◆ **所给文字**
-------
1.新建sln（cuda）

win10 cuda_小白之旅（4）：编写第一个cuda kernel

创建成功后，会自动产生一个.cu的样本程序，我们以它为模板进行改写~如果你不确定和我是一样的，我把代码贴在下面：


#include "cuda_runtime.h"
#include "device_launch_parameters.h"

#include <stdio.h>

cudaError_t addWithCuda(int *c, const int *a, const int *b, unsigned int size);

__global__ void addKernel(int *c, const int *a, const int *b)
{
    int i = threadIdx.x;
    c[i] = a[i] + b[i];
}

int main()
{
    const int arraySize = 5;
    const int a[arraySize] = { 1, 2, 3, 4, 5 };
    const int b[arraySize] = { 10, 20, 30, 40, 50 };
    int c[arraySize] = { 0 };

    // Add vectors in parallel.
-------
◆ **任务要求**
**1.** 按上面的CUDA教程，新建项目成功后会自动生成什么？
**2.** 把上面CUDA教程里的一段照抄下来：从含有“#include <stdio.h>”的那句开始，到“const int *b)”为止。
-------
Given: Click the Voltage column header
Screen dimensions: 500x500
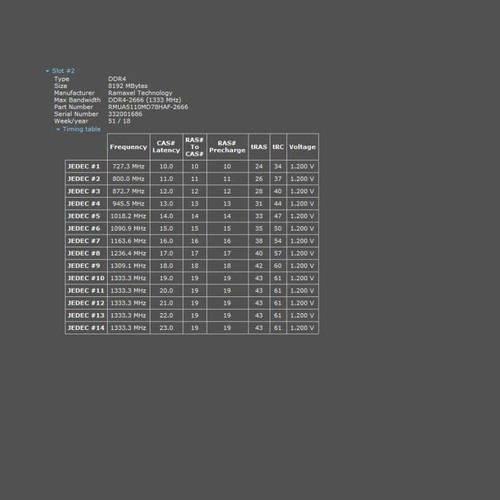Looking at the screenshot, I should coord(302,147).
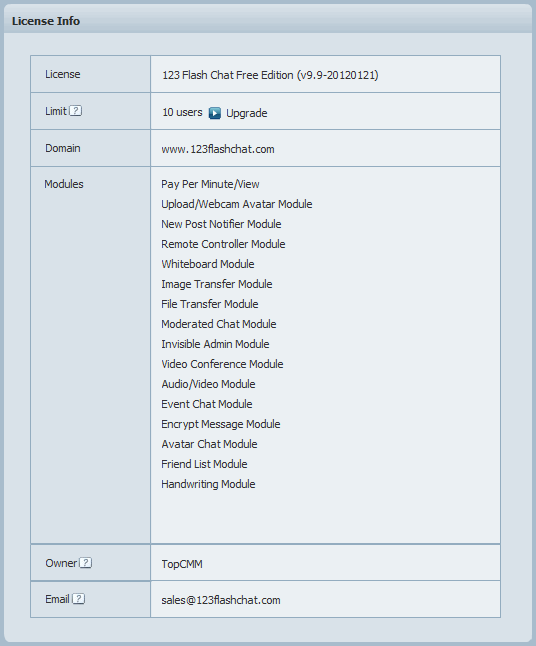This screenshot has height=646, width=536.
Task: Click the License Info panel header
Action: pos(268,21)
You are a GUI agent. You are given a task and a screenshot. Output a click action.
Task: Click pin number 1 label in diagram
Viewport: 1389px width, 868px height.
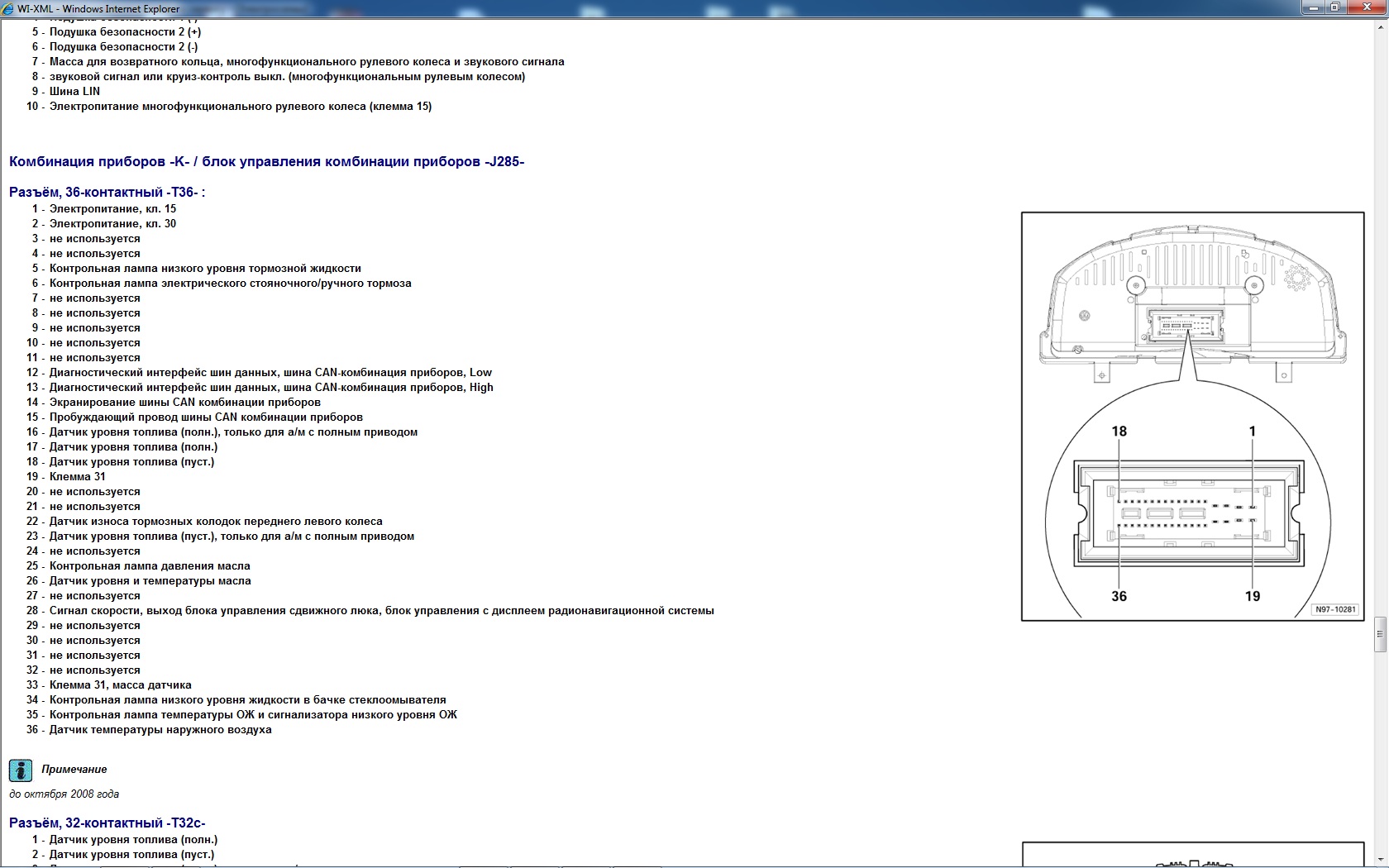(x=1252, y=431)
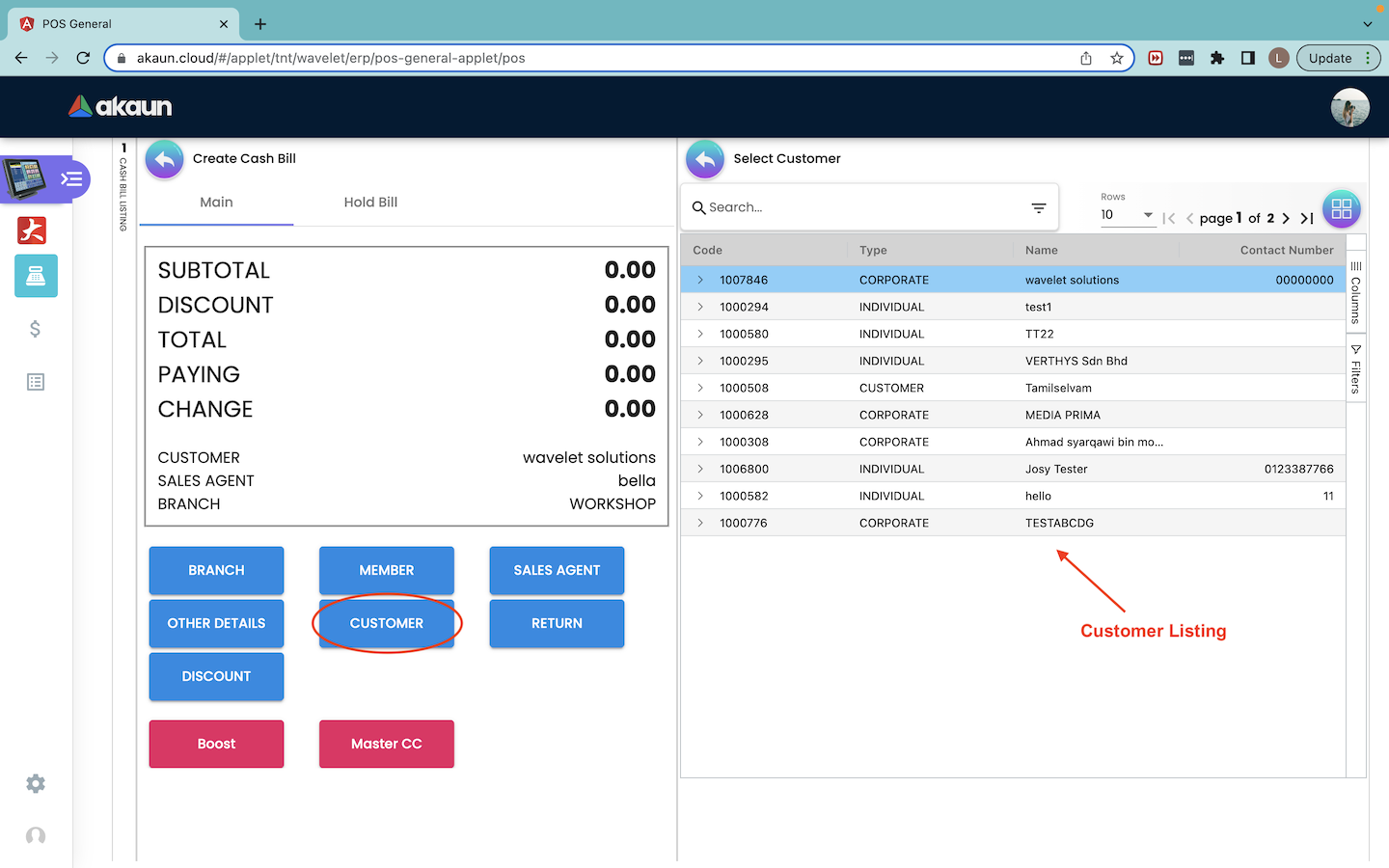
Task: Click the back arrow beside Select Customer
Action: [705, 160]
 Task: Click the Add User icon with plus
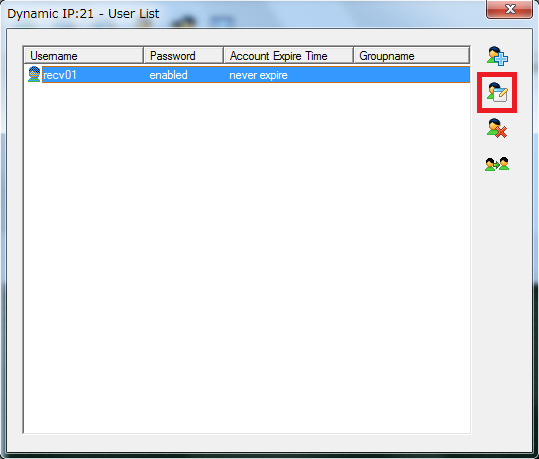point(497,56)
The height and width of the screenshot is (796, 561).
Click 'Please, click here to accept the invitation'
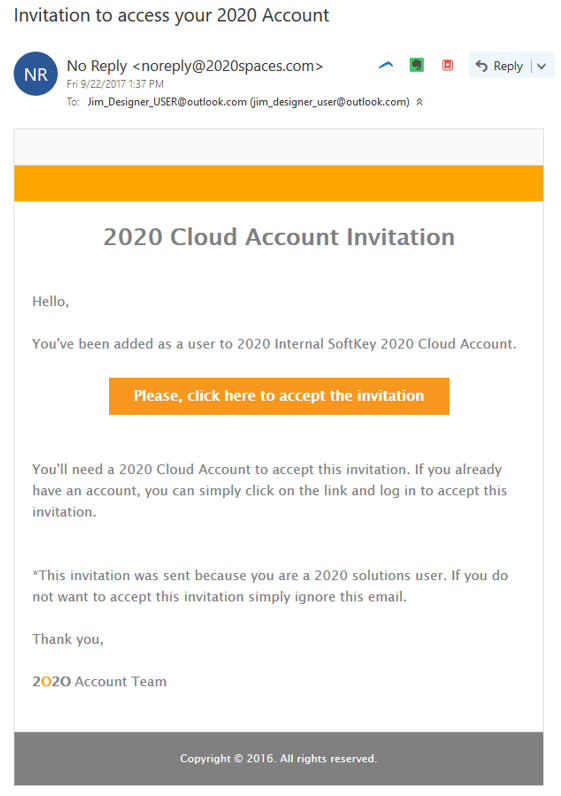click(x=279, y=396)
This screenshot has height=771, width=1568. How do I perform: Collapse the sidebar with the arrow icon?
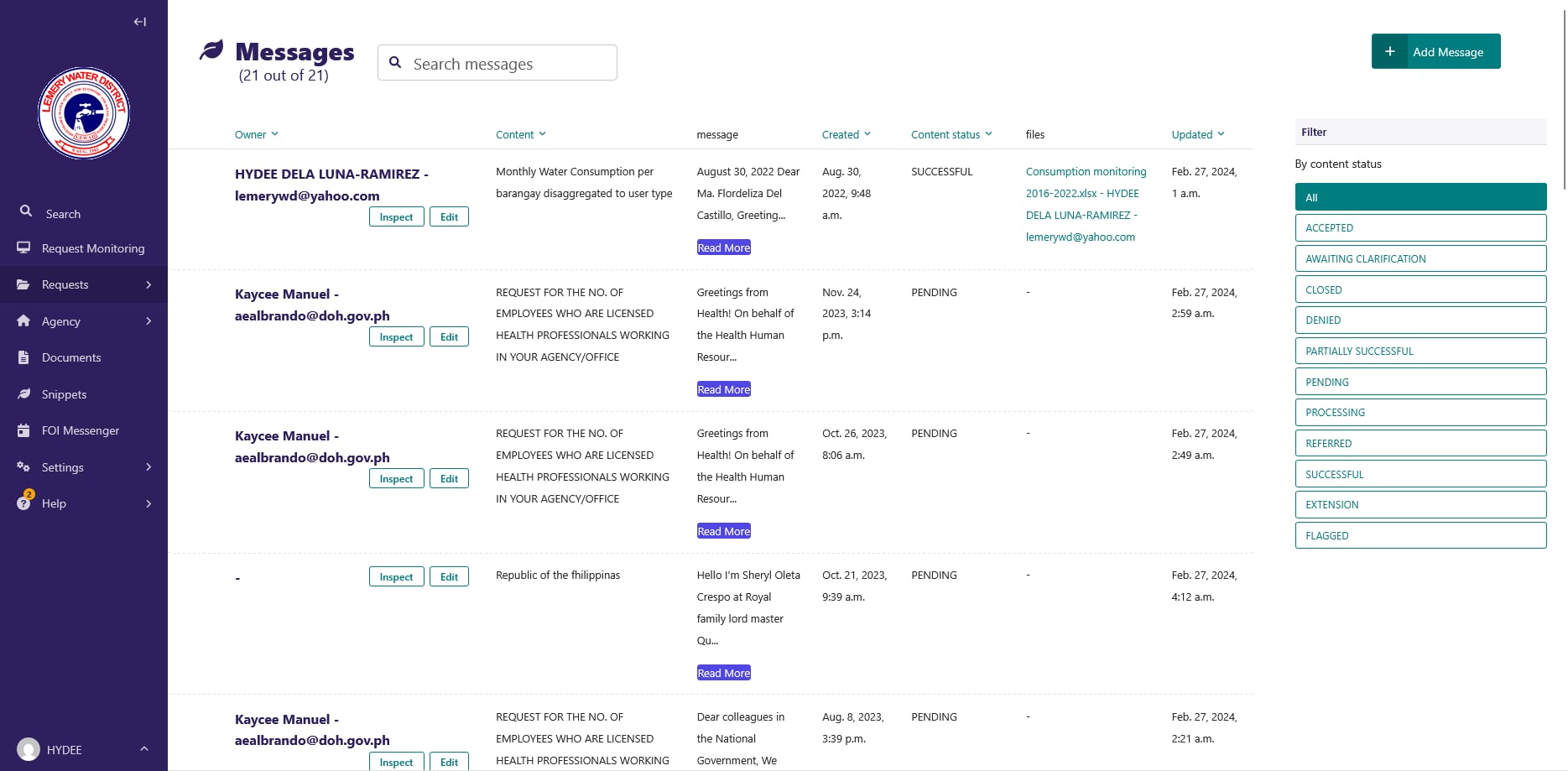[x=140, y=22]
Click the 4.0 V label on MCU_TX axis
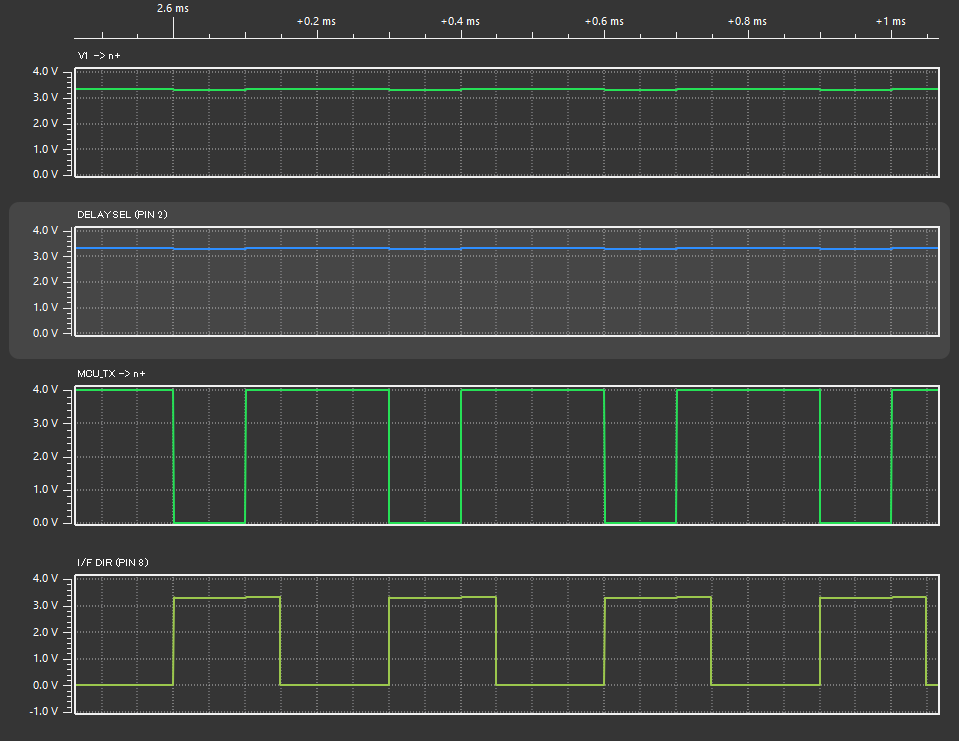The image size is (959, 741). [47, 389]
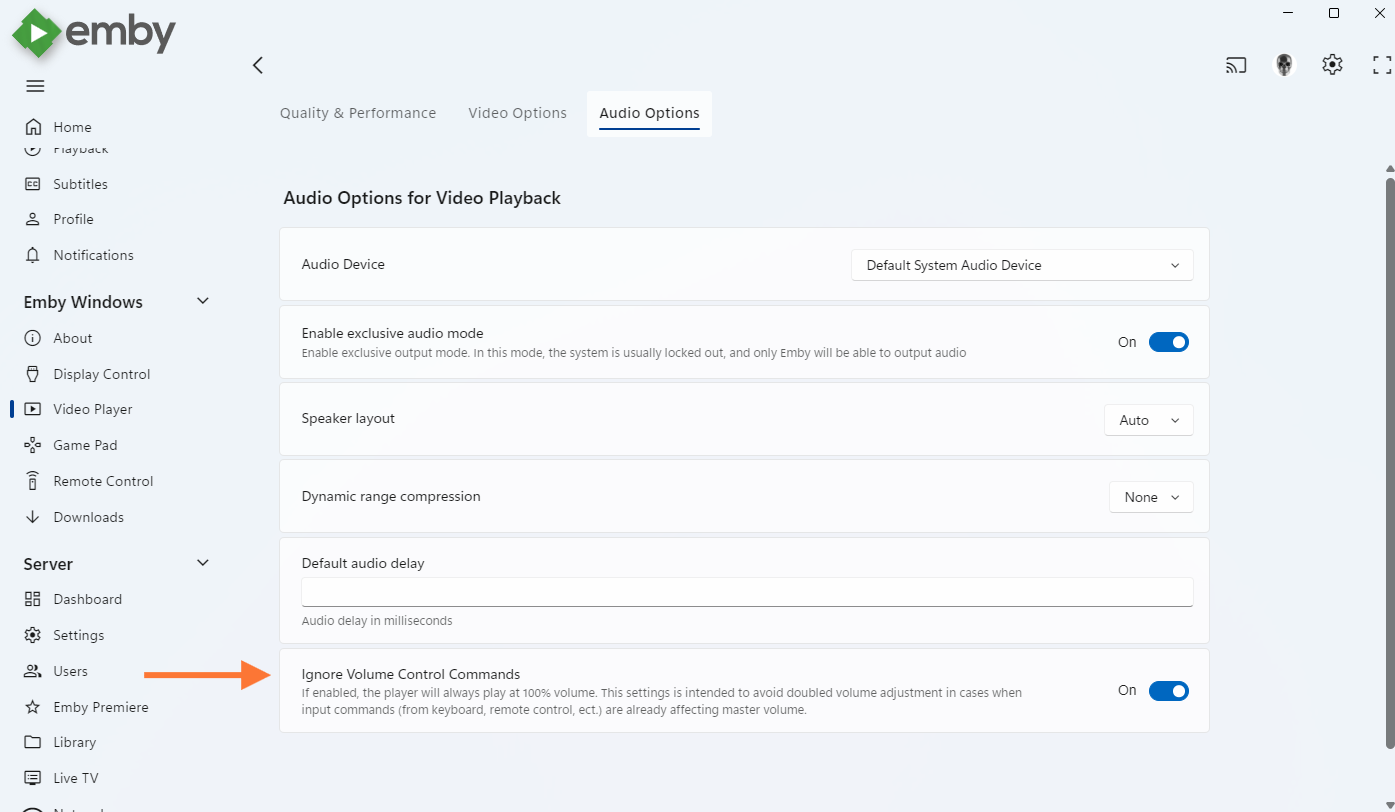Open the hamburger menu icon

(x=35, y=86)
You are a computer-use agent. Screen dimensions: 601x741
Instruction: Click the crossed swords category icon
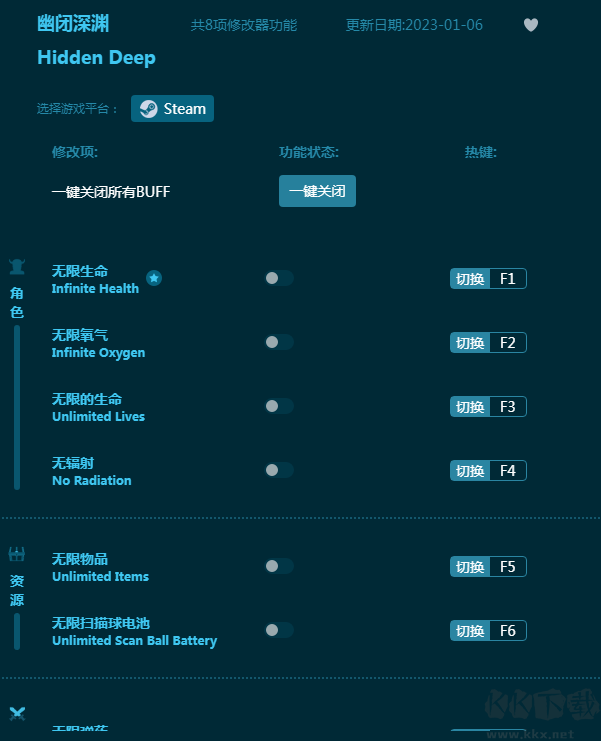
-------
◆ **参考答案**
**1.** 一个.cu的样本程序。

**2.**
#include <stdio.h>

cudaError_t addWithCuda(int *c, const int *a, const int *b, unsigned int size);

__global__ void addKernel(int *c, const int *a, const int *b)